GBarr: Are you testing the neutralizing antibodies in drugs, right now, and with your group or are  you just producing the assay for other groups to test?


MBorgnia: Our collaboration with Anton Simeonov and Matt Hall at the National Center for Advanced Transfer Sciences, NCATS, is a good example. Ying Fu and Alex Renn at NCATS have produced this library of nanobodies using an amazing method called phage display libraries. They use viruses that infect bacteria, called phages, in order to produce proteins that will recognize things.  These engineered viruses display on their outer side a portion of a protein of interest that can stick to something, in this case they carry a nanobody. Now what they do because they have this in a simple virus, they can do a whole lot of mutations on that sticky part and those mutations are like lottery numbers in a way because you combine many different mutations to get many different shapes that stick to different things. In a single test tube, you can have billions or trillions of viruses that have that variable region with a unique shape. Now you can take the thing that you want to test, in this case the spike protein, the S protein, then you can stick the viruses to it. Put the virus on top of a surface where you have S protein immobilized and then wash. Whatever  sticks has a unique nanobody that is encoded in the DNA of the virus displaying it, so you do that several times and then eventually you end up with a bunch of viruses that encode for something that sticks to the spike, the winning lottery numbers.

After that process, what our collaborators come up with are distinct nanobodies. In this case, that's the sticky part. They give them to us and then we look at how they bind to the spike, where they bind, where they bind in the place where the spike acts on the cell to recognize itself, the ACE2 receptor. It is probably quite known by the audience as the receptor for the SARS-CoV-2 virus. Then we look at the shape.

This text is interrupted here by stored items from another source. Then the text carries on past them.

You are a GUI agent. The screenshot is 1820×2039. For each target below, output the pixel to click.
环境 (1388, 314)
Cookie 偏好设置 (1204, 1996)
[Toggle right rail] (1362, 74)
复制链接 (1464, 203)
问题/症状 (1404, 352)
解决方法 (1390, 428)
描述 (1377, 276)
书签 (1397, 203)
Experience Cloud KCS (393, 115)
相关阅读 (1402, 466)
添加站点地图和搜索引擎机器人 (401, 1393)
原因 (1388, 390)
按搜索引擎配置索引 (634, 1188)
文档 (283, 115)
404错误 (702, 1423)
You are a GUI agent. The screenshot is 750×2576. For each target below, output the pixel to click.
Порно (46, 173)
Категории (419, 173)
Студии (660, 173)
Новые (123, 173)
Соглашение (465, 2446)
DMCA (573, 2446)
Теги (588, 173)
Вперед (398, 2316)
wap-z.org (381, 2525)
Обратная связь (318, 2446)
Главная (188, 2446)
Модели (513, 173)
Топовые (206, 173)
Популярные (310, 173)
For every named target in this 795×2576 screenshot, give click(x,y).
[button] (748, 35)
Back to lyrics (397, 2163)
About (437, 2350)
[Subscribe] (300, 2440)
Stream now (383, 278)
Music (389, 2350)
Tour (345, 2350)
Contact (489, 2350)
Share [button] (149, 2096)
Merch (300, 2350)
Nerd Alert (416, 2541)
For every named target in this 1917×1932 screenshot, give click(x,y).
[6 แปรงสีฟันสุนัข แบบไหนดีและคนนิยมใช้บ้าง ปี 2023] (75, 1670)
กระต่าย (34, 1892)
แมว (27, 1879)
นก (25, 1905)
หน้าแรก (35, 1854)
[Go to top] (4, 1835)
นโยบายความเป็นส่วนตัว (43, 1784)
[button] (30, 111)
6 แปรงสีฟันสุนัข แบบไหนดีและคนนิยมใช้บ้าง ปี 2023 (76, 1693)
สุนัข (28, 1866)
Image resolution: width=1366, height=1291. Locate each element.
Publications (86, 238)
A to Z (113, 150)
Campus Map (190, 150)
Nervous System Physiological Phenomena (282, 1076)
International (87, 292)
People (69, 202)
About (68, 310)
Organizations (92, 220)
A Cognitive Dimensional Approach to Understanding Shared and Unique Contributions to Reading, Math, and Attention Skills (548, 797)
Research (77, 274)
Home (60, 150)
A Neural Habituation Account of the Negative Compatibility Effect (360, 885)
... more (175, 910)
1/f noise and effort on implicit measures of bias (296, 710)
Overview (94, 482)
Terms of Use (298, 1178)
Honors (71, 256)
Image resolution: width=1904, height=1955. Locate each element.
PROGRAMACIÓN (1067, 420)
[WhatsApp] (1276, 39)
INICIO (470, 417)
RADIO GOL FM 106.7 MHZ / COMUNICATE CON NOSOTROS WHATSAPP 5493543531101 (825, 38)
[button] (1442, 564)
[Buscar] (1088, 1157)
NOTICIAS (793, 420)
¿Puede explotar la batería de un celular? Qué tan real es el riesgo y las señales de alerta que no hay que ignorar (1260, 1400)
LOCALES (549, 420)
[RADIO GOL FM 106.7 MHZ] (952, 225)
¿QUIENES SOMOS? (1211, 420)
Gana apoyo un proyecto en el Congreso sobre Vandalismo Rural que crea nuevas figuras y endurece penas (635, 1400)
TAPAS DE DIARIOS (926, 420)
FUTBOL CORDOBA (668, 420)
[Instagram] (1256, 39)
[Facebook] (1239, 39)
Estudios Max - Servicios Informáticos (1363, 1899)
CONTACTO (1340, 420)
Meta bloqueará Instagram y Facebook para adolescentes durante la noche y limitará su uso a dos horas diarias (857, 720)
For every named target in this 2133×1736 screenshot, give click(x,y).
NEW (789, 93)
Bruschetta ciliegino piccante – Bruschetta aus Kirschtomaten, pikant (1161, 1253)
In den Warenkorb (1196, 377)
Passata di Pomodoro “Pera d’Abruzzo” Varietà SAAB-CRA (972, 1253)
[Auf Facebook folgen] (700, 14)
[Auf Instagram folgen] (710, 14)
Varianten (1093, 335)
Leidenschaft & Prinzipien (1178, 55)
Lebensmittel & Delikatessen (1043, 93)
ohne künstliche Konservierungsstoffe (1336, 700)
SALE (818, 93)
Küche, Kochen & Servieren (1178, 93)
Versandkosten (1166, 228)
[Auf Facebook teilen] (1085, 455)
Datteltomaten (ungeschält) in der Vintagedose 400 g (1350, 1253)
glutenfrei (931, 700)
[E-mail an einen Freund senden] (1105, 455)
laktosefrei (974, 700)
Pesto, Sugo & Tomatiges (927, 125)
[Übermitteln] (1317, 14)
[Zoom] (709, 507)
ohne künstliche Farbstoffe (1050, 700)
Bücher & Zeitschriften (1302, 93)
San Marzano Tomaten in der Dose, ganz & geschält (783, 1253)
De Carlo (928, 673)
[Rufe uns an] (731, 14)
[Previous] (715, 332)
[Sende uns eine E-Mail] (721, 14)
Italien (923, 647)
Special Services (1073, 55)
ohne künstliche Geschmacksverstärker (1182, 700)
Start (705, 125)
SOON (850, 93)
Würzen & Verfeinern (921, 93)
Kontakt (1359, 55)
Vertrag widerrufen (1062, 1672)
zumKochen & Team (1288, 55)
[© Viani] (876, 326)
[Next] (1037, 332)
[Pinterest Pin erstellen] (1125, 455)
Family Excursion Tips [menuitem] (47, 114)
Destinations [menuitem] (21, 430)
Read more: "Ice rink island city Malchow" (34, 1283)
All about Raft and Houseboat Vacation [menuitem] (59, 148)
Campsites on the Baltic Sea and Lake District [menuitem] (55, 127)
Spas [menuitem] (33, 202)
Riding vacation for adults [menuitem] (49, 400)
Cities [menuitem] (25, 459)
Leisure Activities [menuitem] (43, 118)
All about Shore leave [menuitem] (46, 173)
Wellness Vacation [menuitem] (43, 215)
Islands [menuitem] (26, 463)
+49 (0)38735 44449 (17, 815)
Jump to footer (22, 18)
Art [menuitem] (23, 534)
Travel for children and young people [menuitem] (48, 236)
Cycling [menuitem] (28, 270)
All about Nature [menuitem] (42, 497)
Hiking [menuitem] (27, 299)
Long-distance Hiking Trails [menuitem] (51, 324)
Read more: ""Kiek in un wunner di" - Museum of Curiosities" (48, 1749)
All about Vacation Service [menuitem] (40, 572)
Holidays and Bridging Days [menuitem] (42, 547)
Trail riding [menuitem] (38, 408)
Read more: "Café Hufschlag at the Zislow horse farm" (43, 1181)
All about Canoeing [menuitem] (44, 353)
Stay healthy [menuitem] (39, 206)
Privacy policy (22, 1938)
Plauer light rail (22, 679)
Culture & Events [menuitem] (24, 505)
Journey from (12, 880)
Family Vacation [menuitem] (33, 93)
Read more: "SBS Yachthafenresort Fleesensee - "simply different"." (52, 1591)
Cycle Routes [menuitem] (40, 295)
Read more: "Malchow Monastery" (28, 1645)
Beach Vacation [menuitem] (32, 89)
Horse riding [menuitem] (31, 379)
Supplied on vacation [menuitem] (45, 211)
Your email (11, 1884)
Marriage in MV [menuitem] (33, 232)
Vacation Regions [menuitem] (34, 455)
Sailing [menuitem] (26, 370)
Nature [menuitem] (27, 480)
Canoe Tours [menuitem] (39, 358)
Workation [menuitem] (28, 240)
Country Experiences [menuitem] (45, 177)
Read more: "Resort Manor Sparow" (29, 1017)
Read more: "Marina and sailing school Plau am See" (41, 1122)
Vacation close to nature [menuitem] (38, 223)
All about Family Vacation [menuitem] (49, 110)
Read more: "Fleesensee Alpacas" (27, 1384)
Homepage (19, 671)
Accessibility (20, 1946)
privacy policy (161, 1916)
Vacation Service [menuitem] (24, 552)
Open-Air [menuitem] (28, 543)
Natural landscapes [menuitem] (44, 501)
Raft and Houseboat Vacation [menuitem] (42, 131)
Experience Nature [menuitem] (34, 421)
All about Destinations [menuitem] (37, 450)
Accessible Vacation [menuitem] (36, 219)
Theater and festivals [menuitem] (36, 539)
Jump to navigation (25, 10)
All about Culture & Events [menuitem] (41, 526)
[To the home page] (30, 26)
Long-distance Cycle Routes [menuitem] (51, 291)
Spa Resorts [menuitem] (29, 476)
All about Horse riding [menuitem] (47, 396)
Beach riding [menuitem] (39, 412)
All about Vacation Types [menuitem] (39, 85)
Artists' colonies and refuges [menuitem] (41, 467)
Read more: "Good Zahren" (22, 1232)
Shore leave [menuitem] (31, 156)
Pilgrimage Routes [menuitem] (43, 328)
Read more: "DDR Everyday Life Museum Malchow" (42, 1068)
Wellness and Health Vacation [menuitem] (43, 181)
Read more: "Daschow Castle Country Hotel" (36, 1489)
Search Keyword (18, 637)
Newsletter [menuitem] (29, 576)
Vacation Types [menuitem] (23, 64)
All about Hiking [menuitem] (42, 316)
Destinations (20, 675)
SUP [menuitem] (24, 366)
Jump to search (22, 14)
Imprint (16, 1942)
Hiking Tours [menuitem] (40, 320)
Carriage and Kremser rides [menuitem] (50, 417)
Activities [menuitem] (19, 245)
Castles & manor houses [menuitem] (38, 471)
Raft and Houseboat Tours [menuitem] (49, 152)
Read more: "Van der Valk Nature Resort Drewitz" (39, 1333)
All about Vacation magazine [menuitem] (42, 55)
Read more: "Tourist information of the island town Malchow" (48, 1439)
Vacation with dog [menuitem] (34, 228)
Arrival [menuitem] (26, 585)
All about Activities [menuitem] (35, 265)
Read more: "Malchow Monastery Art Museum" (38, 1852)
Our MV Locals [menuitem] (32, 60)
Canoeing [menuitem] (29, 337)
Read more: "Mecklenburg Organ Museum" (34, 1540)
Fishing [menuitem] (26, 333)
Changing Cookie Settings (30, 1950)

So, this is a highly collaborative work where colleagues at NCATS use this phage display library to identify and produce the nanobodies. Our colleagues Robert Petrovich and Tom Stanley at the NIEHS Protein Expression Facility and Negin Martin at the Viral Vector Core produced quantities of S-protein. Then we look at the structure and we say, “Okay, this one, maybe with some modification will be more effective.” They go on to produce the modification and we iterate over that so the hope, in this particular case, that at the end of this process we have a protein we can produce that can be used in an inhaler, for instance, to block the virus inside the lung of a person, or we can produce a molecule that has been now engineered to block the virus that can be injected.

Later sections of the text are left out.